Evidentemente todo esto no lo pensarías ni lo harías, lo de acelerar justo cuando piensas que tendrías que frenar, si no fuera porque tienes la sensación de haber vivido siempre con una mano en el freno y con el pie del acelerador temblando. Has sido siempre tan prudente que te han adelantado un montón de veces y que con la excusa de admirar el paisaje, que es bonito pero solo es una excusa, te has estado perdiendo la emoción de la velocidad, que quizá mezclaste con el tocino. Si hay competiciones de gente para ver quién corre más y no competiciones de gente para ver quién corre menos, por algo será. Que sí, que con suerte la vida es larga y hay tiempo para mucho, aunque en realidad sea jodidamente corta y haya tiempo para bien poco, pues en la balanza siempre pesará muchísimo más, pero muchísimo más lo que no has hecho que lo que sí, por infinidad de cosas que hayas hecho.
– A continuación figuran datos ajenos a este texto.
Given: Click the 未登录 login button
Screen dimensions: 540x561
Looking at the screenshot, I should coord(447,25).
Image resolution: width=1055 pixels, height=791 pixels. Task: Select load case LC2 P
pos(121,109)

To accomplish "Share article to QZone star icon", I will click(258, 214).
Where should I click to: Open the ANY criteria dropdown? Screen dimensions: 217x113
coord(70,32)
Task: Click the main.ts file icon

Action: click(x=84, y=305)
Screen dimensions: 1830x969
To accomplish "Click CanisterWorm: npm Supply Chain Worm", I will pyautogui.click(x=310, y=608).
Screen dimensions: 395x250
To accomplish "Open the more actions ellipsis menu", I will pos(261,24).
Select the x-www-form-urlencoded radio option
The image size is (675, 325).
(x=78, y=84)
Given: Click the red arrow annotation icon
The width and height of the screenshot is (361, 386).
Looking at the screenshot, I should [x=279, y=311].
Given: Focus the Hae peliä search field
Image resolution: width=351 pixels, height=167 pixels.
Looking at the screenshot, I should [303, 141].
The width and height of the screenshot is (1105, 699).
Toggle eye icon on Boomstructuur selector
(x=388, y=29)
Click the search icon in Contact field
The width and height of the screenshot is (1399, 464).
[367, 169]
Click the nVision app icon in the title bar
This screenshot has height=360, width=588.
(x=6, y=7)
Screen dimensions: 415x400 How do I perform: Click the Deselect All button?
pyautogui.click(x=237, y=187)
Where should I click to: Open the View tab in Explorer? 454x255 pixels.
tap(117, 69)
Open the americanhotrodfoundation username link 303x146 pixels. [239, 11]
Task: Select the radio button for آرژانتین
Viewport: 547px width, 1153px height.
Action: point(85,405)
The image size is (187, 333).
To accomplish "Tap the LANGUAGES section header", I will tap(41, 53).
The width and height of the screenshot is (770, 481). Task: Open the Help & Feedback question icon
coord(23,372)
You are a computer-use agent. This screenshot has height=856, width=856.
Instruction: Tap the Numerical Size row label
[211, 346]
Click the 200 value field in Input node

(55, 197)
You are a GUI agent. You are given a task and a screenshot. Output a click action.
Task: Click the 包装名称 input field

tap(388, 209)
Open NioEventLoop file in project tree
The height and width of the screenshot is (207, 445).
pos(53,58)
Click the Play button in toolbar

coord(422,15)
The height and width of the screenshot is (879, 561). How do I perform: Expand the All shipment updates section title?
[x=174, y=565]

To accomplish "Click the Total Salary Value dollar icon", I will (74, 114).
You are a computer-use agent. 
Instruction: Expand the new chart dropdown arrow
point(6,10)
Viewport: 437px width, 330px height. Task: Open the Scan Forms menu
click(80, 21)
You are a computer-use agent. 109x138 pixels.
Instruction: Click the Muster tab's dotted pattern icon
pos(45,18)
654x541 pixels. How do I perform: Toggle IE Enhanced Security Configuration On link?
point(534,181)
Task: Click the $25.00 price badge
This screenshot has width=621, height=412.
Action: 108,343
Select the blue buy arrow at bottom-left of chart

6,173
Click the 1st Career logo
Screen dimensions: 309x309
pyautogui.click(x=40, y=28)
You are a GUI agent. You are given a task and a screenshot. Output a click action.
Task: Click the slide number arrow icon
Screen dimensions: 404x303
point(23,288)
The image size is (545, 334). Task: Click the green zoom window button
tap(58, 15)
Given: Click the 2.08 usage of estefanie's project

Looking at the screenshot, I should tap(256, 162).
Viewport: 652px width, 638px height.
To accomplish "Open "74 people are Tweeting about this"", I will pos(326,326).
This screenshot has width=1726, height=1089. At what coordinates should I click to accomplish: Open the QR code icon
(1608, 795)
Mirado así, con lo que parece pesimismo pero no lo es, la vida es corta ya que lo que podrás hacer será siempre un porcentaje ínfimo de todo lo que hay por hacer.

Igual que ahora el muro contra el que chocas, la carretera por la que circulas y la moto sobre la que vas ya te tienen calado porque no frenarás cuando toca y te estamparas, unos días bien fuerte otros flojito, antes te sabían de memoria por lo contrario y, créeme, te aburrían, igual que te aburrías tú pero no lo sabías o sí, pero no querías verlo.

Ya sabes que no vas a vivir a tope porque eso no lo hace nadie (mal de muchos consuelo de tontos), tienes que ir a trabajar para mantener a tus hijos y a ti mismo, tienes que cuidar ciertas cosas para no morirte antes de tiempo (antes de tiempo de qué, para qué, sí, por ellos también), tienes que reducir en algunas curvas para no chocar contra otros y otras que tienen derecho a ir tranquilos, a la velocidad que les plazca, por la carretera. No tienes un cojín detrás para tirarte desde un helicóptero con esquíes sobre una montaña ni tienes cojones de tirarte de un puente atado a una goma elástica; tampoco viajas siempre que puedes. No sé si vivir a tope es esto, creo que se está confundiendo con un precepto de capitalismo que nos ha colado bien, como quien mezcla el tocino con la velocidad y ya no nos parece raro ni sospechoso. No vivirás a tope, pero por lo menos, ya no vas siempre a medio gas con una mano sobre el freno.